BRIEF -> The required output is all lines below that contain the word "agent".

:: GIVEN INFORMATION

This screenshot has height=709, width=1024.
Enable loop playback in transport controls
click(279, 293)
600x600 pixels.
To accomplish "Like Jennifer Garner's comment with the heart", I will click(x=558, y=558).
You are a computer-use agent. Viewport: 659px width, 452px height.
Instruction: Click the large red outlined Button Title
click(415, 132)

::::
:: GIVEN INFORMATION

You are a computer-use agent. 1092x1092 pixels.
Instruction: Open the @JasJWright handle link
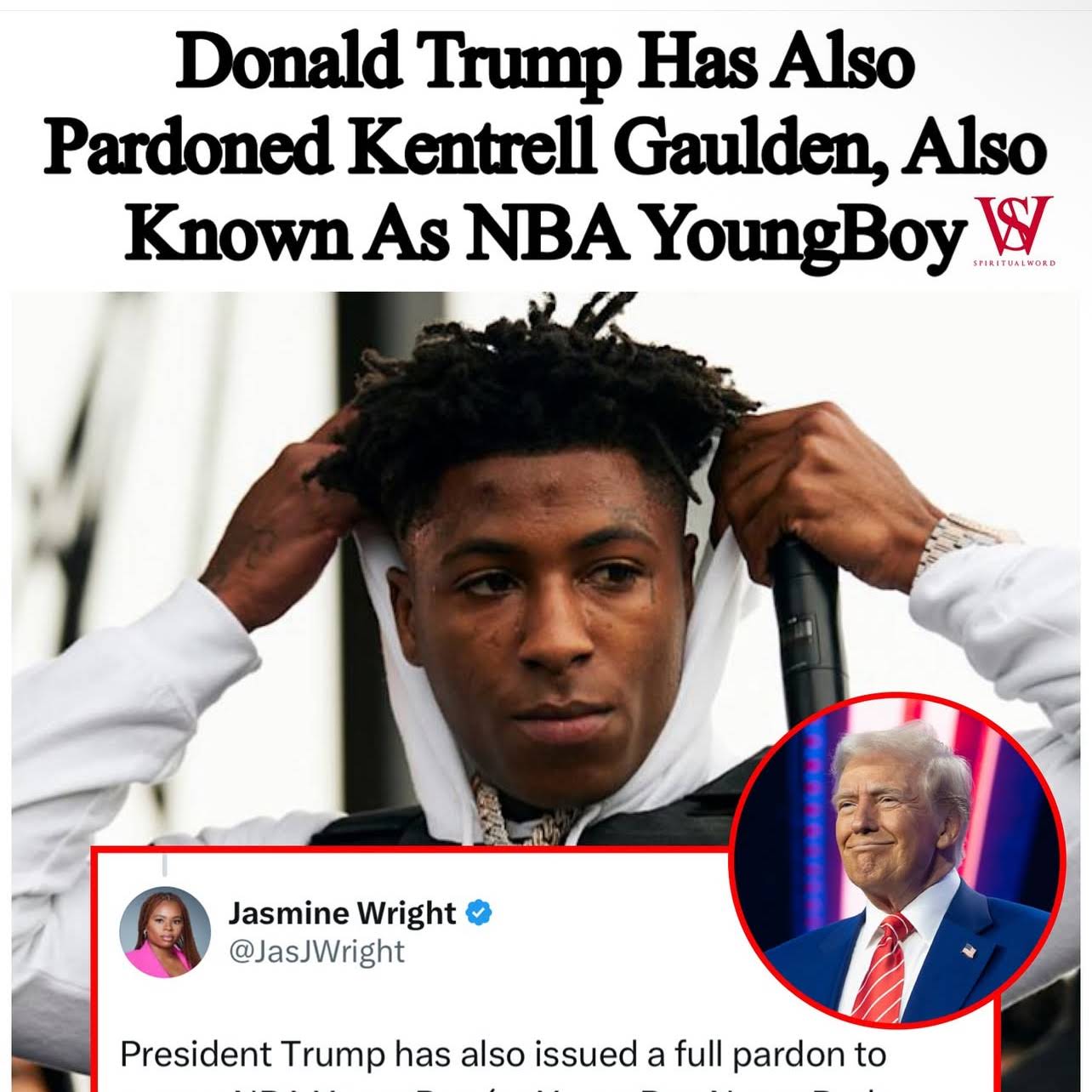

::::

WRITTEN SOLUTION ->
You are a computer-use agent. Viewport: 659px width, 452px height.
You are a computer-use agent. 1092x1092 pixels.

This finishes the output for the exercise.